How to count messages in a Kafka topic

Question:

How can you count the number of messages in a Kafka topic?

Edit this page

Example use case:

It can be useful to know how many messages are currently in a topic, but you cannot calculate this directly based on the offsets, because you need to consider the topic's retention policy, log compaction, and potential duplicate messages. In this example, we'll take a topic of pageview data and see how we can count all of the messages in the topic.

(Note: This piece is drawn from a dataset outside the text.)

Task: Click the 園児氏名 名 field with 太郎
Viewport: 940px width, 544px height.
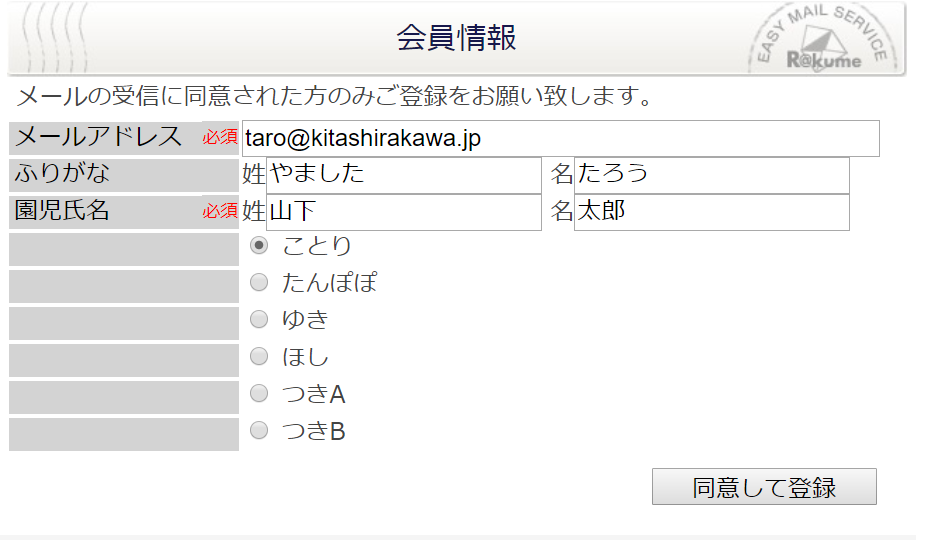Action: pos(712,212)

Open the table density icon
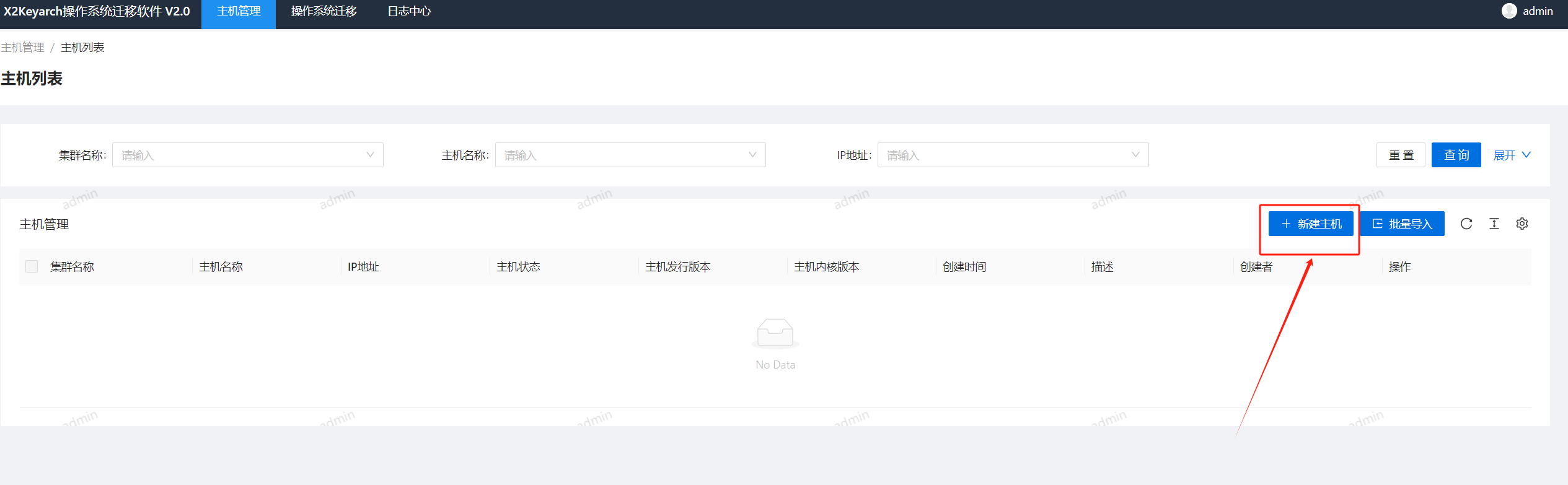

Note that the time complexity for this tutorial is O(n) (linear); processing time will depend on the number of messages in the topic, and large data sets will require long running times.

Hands-on code example:

Short Answer

Consume the entire Kafka topic using kcat, and count how many messages are read.

docker exec kcat \
    kcat -b broker:29092 -C -t pageviews -e -q | \
    wc -l

Run it

Prerequisites

1

This tutorial installs Confluent Platform using Docker. Before proceeding:

  • • Install Docker Desktop (version 4.0.0 or later) or Docker Engine (version 19.03.0 or later) if you don’t already have it

  • • Install the Docker Compose plugin if you don’t already have it. This isn’t necessary if you have Docker Desktop since it includes Docker Compose.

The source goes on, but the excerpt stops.